■ **Given records**
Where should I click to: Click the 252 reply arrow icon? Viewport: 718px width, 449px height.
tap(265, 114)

--

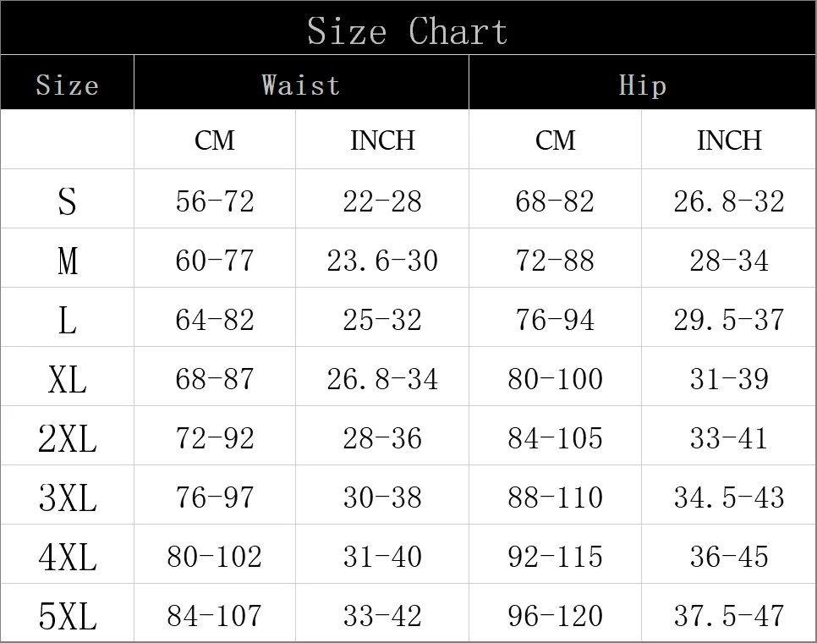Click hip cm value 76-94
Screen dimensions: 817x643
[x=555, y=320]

...

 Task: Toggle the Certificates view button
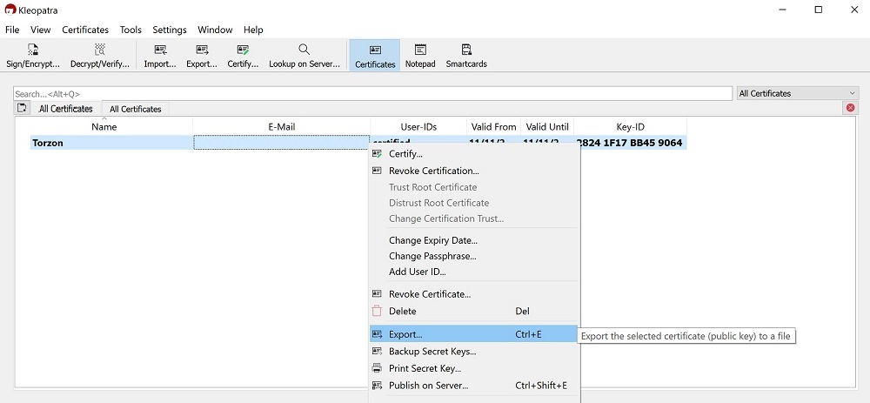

■ **Request**
Copy out the lines of the records from the line containing "Where should I" through the line containing "tap(265, 114)", including both of those lines.

■ **Full response**
Where should I click to: Click the 252 reply arrow icon? Viewport: 718px width, 449px height.
tap(265, 114)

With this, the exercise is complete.